■ TEXT EXCERPT
********************
I don't think that's a fair point.  If there was an artificial
intermediate level put in front of libc that would only be to
solve issues with some hardware component, and it would be forcibly
implanted into Fedora unnecessarily for all audience, then it would
be comparable.

But even then, I doubt it would happen without questioning such
aspects.

Forcing glvnd for all is Fedora specific, as far as I can tell.

-- Jan

> Christian
> 
> 
> 
> - Original Message -
>> From: "Jan Pokorný" <jpoko...@redhat.com>
>> To: devel@lists.fedoraproject.org
>> Sent: Monday, February 6, 2017 2:32:35 PM
>> Subject: Re: The glvnd + mesa update for F25
>> 
>> On 06/02/17 05:06 +0100, Kevin Kofler wrote:
>>> Hans de Goede wrote:
>>>> libglvnd is a solution for this it is a vendor neutral
>>>> implementation of libGL.so.1 which acts as a dispatcher
>>>> to one or more glvnd enabled libGL implementations
>>>> installed on the systems.
********************
■ ROWS
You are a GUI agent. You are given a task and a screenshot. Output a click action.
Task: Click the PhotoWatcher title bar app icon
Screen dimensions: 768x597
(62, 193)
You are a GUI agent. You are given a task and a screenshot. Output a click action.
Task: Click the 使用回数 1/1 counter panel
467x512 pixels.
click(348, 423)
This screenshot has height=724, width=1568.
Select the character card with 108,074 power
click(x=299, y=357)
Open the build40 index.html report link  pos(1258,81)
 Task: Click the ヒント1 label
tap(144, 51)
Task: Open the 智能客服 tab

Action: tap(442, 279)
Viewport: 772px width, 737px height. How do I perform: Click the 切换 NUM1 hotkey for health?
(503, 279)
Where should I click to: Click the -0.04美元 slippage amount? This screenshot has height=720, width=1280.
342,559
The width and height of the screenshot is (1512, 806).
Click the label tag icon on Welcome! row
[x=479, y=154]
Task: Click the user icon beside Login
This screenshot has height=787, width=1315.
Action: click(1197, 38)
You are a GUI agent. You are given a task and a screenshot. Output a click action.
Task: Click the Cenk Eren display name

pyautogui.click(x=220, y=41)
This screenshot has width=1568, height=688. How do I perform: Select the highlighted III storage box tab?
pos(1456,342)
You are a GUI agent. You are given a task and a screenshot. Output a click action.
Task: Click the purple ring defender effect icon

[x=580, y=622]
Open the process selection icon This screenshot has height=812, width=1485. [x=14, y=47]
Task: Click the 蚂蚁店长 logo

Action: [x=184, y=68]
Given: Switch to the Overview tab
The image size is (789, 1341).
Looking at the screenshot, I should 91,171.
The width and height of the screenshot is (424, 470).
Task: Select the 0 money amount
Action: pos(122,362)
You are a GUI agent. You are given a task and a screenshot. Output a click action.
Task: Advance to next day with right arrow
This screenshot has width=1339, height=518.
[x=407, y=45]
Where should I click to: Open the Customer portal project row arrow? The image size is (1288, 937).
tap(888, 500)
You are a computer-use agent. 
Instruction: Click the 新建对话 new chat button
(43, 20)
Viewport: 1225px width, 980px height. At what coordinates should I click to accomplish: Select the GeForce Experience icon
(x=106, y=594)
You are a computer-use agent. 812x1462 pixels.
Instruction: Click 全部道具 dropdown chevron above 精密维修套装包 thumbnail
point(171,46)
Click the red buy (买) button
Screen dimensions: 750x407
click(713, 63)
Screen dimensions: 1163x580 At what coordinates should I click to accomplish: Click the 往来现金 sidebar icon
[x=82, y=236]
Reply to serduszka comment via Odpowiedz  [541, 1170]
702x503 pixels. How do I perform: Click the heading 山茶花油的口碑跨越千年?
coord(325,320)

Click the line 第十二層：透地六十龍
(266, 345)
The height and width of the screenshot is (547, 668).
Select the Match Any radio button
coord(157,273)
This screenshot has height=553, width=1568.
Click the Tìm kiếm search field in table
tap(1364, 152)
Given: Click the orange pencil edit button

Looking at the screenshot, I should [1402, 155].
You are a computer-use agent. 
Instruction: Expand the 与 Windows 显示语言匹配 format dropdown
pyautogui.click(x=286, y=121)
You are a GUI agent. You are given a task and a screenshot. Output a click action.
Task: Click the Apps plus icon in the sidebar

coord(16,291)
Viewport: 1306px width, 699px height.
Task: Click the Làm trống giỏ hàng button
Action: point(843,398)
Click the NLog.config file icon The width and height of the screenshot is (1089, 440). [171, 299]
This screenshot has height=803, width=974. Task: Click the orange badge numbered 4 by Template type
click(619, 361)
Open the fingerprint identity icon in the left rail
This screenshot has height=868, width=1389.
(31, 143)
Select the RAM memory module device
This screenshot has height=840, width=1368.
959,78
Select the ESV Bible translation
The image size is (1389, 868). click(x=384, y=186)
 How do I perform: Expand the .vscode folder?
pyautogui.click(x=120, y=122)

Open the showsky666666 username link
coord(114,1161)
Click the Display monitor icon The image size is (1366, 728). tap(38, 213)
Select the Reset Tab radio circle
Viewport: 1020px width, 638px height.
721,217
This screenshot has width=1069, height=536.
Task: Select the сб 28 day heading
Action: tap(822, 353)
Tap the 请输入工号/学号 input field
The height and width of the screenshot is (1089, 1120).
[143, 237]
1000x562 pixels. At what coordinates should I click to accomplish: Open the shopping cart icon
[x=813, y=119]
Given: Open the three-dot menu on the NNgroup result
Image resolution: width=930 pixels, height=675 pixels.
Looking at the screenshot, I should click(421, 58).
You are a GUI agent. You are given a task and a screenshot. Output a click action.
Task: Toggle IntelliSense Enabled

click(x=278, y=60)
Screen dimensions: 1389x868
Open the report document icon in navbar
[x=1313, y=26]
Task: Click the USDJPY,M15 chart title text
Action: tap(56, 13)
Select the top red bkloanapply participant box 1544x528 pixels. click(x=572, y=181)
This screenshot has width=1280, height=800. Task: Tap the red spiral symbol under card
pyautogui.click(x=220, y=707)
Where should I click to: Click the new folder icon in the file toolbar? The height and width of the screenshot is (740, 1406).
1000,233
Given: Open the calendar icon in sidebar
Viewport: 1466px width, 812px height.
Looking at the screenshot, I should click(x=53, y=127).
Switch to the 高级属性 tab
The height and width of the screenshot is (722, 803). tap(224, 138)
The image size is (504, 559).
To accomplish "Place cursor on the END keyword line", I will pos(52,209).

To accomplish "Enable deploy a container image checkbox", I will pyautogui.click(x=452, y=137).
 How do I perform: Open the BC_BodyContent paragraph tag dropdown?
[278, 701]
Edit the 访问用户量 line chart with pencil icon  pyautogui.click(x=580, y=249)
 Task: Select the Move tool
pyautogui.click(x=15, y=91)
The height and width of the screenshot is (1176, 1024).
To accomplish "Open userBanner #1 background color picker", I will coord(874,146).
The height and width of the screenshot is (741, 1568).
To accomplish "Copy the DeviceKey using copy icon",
********************
■ REQUIRED WORK
A: In the email about glvnd, what does libglvnd act as?
B: Resume the email about glvnd after its final line.
The data that comes after the email has nothing to do with it.

■ RESPONSES TO THE EXERCISE
A: It acts as a dispatcher to one or more glvnd enabled libGL implementations installed on the systems.

B:
>>> 
>>> By doing so, it decreases performance for all the users of the Mesa
>>> drivers by adding an unnecessary layer of indirection. I do not see
>>> performance being addressed at all in any of your communication, did
>>> you even try to measure the impact of the added indirection layer?
>> 
>> These are the thoughts that crossed my mind as well, I'll admit.
>> 
>> Do we have any sort of measurements or at least the related theoretical
>> backgrounds, such as "indirection will impose a small slowdown, but
>> only at the very initial phase of execution till all the necessary
>> symbols are resolved, no effect since then"?  Is it in fact worse?
>> 
>> The fact there was no serious discussion about the change is rather
>> unsettling, IMHO.
>> 
>> --
>> Jan (Poki)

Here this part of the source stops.